Não sei até que ponte vai a biografia, porque não faço ideia que partes do livro correspondem à realidade, se todas, nenhuma, algumas... Todas não serão, há uma componente obviamente fantástica no conteúdo das fotos, associada em geral ao imaginário infantil. Mas também não sei se os vários encontros entre os filhos se deram ou se o autor os imaginou, simulando conversas entre eles para ir narrando os factos; nem sei se estes 'factos' das diferentes vidas, de pai e filhos, são reais ou manipulados pelo autor. A existirem, apontam um homem um pouco egocêntrico que teve várias mulheres, por vezes ao mesmo tempo, que esteve envolvido na política (isso sabe-se que é verdade), e que se dedicou de forma irregular à imagem, pareceu-me que gravura e talvez escultura, e à escrita - curioso como os filhos se vão referindo aos diferentes livros, aquele grosso, o fininho, o outro sobre cães, ou gatos, o da ratazana... não conheço os livros dele, pelo que demorei um pouco a compreender algumas alusões.
 
A narração não é de maneira nenhuma linear, o que torna mais difícil acompanhar a história. Sendo um diálogo permanente, não estão identificados os filhos que tomam de repente a palavra, que interrompem, que fazem referências paralelas... Sabemos quem começa, de quem é "a vez" de falar, mas depois disso nem sempre se sabe quem diz o quê. Faz-se parágrafo, salta-se de personagem, sem qualquer introdução. De início é confuso, porque ainda não estabelecemos devidamente as relações entre eles. Mais para diante, às vezes já é possível perceber quem se 'mete' de repente na conversa, se as falas são lmais ongas, ou há alguma referência específica a lugares, situações... noutros casos, desisti de tentar saber. Limitei-me a seguir na confusão.
 
No meio disto tudo, o surpreendente é que pega-se no livro e, quando se dá conta, leram-se 20, 30, 50 páginas, e sem frete nenhum apesar da confusão. A estrutura é confusa, mas a linguagem é fluida e sem arabescos, familiar. Não decorei todos os nomes, mas depois de tudo fiquei com uma boa ideia da dinâmica desta família estranha (ou talvez apenas muito variada) ao longo do tempo e do percurso das diferentes vidas, como se aproximam e se afastam, se entretecem, com Mariechen e a sua Agfa-Box'ped'um'desejo como âncora e elemento omnipresente. Tem-se a impressão de cordialidade entre os irmãos. E, mesmo com uma cronologia hesitante, também da vida de Ghunter e da pessoa que ele é.  
 
Vou ler O Gato e o Rato um dia destes.

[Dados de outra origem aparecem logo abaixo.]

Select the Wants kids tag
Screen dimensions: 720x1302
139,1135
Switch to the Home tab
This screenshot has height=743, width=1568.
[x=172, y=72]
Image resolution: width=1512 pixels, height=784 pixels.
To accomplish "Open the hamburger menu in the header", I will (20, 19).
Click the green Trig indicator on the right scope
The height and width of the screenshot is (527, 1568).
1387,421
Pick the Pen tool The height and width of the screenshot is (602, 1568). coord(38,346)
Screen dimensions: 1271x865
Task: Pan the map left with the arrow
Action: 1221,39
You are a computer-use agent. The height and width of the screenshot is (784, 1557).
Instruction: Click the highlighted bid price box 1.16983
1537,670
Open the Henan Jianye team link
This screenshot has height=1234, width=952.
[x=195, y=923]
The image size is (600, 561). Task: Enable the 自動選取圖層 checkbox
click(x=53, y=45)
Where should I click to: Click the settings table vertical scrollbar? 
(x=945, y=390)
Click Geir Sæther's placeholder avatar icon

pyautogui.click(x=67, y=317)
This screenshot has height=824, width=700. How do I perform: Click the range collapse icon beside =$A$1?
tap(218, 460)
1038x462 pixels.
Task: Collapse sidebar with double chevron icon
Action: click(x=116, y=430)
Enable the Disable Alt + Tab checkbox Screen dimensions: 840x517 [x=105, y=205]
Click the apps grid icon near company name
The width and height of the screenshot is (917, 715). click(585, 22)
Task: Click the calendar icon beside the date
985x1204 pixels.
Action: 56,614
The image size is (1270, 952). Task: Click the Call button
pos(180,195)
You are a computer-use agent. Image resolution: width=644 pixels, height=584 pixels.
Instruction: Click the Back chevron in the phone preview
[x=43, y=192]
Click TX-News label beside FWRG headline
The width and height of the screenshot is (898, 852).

Tenho curiosidade em saber se este é o estilo do autor, ou se ouve uma escolha deste formato de diálogo sem identicação de intervenientes para este livro em particular. Gostei, mas não sei se gostaria que fossem todos assim.
 
Sinopse:
A Caixa é uma obra quase tão polémica como Descascando a Cebola, a primeira autobiografia em que Günter Grass tomou a decisão de contar em pormenor o seu passado nas SS hitlerianas quando tinha 17 anos. As revelações agora libertam-se do campo político e voltam-se para o seu universo familiar. A Caixa reproduz várias conversas gravadas pelos oito filhos do autor - às vezes todos juntos, outras vezes sozinhos - que recordam a sua infância e juventude, bem como as mudanças de casa e as relações amorosas do pai. O livro conta a vida do escritor a partir do momento em que Descascando a Cebola havia parado, ou seja, 1959 e é uma mistura de ficção e realidade. Narra as suas relações familiares num desafio feroz e, por vezes, expressa a ternura, a crítica, a indiferença… todos os sentimentos que se reflectem na relação do escritor com os filhos. O título é uma referência a uma máquina fotográfica antiga da Agfa, fabricada em formato de caixa. É o símbolo central da história, pois é com ela que a personagem principal, Maria, fotografa o quotidiano desta família. Uma máquina que sobreviveu á guerra e aos incêndios de Berlim e que, de algum modo, adquiriu a faculdade de avançar e retroceder no tempo. A Caixa é um retrato em sépia da memória de um passado que não dá descanso ao escritor.